The results from Lineweaver et al. need replication using a randomized and controlled design. Such a design has been employed by the Risk Evaluation and Education for Alzheimer’s Disease (REVEAL) study to show that APOE disclosure does not adversely affect the mood and well-being of middle-aged adults with a family history of Alzheimer’s dementia, but the REVEAL study did not assess effects of APOE genotype disclosure on cognition (2). If the effect is replicated, then studies would also be warranted to test whether interventions might mitigate this effect.
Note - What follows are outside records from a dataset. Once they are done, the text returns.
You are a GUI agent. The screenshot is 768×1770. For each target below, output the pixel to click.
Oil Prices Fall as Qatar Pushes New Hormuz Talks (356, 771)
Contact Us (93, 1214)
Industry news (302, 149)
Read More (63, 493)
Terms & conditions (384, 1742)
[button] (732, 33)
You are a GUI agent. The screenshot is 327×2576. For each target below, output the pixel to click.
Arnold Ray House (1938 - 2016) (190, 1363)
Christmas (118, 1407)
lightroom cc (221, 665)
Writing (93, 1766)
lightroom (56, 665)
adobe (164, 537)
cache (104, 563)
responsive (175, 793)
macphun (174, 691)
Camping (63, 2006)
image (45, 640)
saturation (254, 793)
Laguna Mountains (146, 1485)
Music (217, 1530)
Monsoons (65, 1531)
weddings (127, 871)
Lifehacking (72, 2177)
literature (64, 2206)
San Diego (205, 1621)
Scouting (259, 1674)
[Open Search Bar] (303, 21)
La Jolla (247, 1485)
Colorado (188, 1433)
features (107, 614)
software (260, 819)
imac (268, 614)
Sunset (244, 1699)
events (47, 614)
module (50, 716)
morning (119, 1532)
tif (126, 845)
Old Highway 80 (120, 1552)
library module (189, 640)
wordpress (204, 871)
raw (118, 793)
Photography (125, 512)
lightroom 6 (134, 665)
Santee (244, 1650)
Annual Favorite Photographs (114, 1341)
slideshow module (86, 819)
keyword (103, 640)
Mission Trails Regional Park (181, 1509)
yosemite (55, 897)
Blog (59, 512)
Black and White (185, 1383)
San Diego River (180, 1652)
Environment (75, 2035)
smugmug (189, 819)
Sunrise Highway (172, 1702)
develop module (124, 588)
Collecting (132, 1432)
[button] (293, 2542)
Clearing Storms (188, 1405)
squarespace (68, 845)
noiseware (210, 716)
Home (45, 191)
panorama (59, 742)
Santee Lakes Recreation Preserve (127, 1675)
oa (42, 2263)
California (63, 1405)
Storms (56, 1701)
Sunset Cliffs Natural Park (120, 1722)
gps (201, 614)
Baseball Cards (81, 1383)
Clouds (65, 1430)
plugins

Alzheimer’s disease is not the only neuropsychiatric disorder being transformed by biomarkers. The director of the National Institute of Mental Health has remarked that the latest edition of DSM remains overly descriptive, and he argues that disease-associated biomarkers should be the foundation for defining mental illness (9). Policy makers have been carried along. Vice President Biden recently enthused that we should “imagine when we are able to identify the biomarkers for mental illness” (10).
As psychiatry and neurology leap into the era of personalized medicine, the results of studies like this one show that we must also examine how this new model of medicine and medical care will affect our patients' health and well-being. They also show how cognitive impairment in aging is not simply the result of brain lesions, but a disruption in the homeostasis between the individual, the brain, and the world the person lives in—or, in short, a disruption of the mind.